> **Extracted text**:
In 1911, Wattles produced his final book,
The Science of Being Great
, also published by Towne. It remains the sole piece of American inspirational literature to celebrate the example of Socialist Party leader Eugene V. Debs. A hero to followers, Debs was sentenced in 1918 to ten years in federal prison for opposing the military draft during World War I. From his cell he won nearly one million votes for the presidency in 1920 (and probably more if voter suppression were factored in). Writing in 1911, Wattles counseled readers:

Think about the good side of men; the lovely, attractive part, and exert your will in refusing to think of anything else in connection with them. I know of no one who has attained to so much on this one point as Eugene V. Debs, twice the Socialist candidate for president of the United States. Mr. Debs reverences humanity. No appeal for help is ever made to him in vain. No one receives from him an unkind or censorious word. You cannot come into his presence without being made sensible of his deep and kindly personal interest in you. Every person, be he millionaire, grimy workingman, or toil worn woman, receives the radiant warmth of a brotherly affection that is sincere and true. No ragged child speaks to him on the street without receiving instant and tender recognition. Debs loves men. This has made him the leading figure in a great movement, the beloved hero of a million hearts, and will give him a deathless name.

In his speeches, Debs, too, encouraged a kind of working-class self-reliance, of both action and thought. “I would not lead you into the Promised Land if I could,” he told audiences, “because if I led you in, some one else would lead you out. You must use your heads as well as your hands, and get yourself out of your present condition.”

> **Provided data**:
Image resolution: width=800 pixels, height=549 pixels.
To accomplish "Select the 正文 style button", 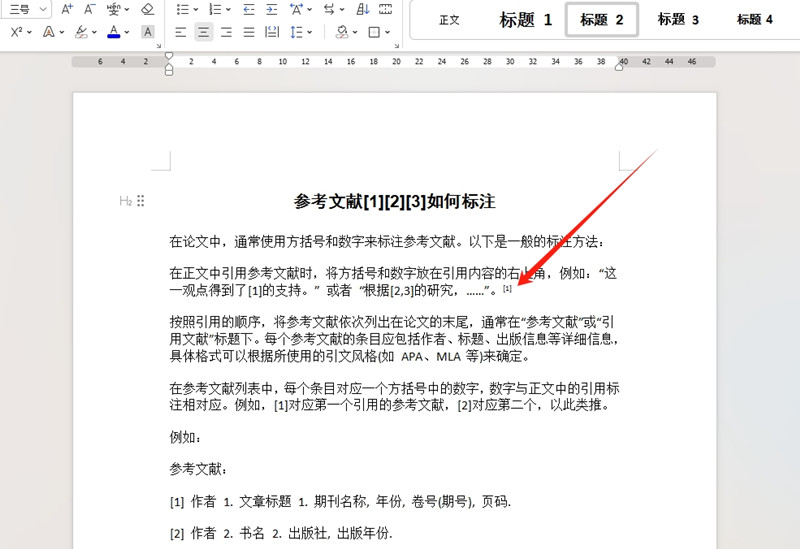I will coord(449,20).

> **List of tasks**:
[A] In the passage about Wattles and Debs, how many votes did Debs win for the presidency in 1920?
[B] For each statement, say whether it agrees with the passage about Wattles and Debs, and quote the words that decide it. (i) Towne published The Science of Being Great. (ii) Debs was sentenced to twenty years in federal prison. (iii) Wattles describes Debs as three times the Socialist candidate for president.
The lines aren't needed for any of this.

> **Answers to the exercise**:
[A] Nearly one million votes.

[B]
(i) Yes: "also published by Towne."
(ii) No: "sentenced in 1918 to ten years in federal prison."
(iii) No: "twice the Socialist candidate for president of the United States."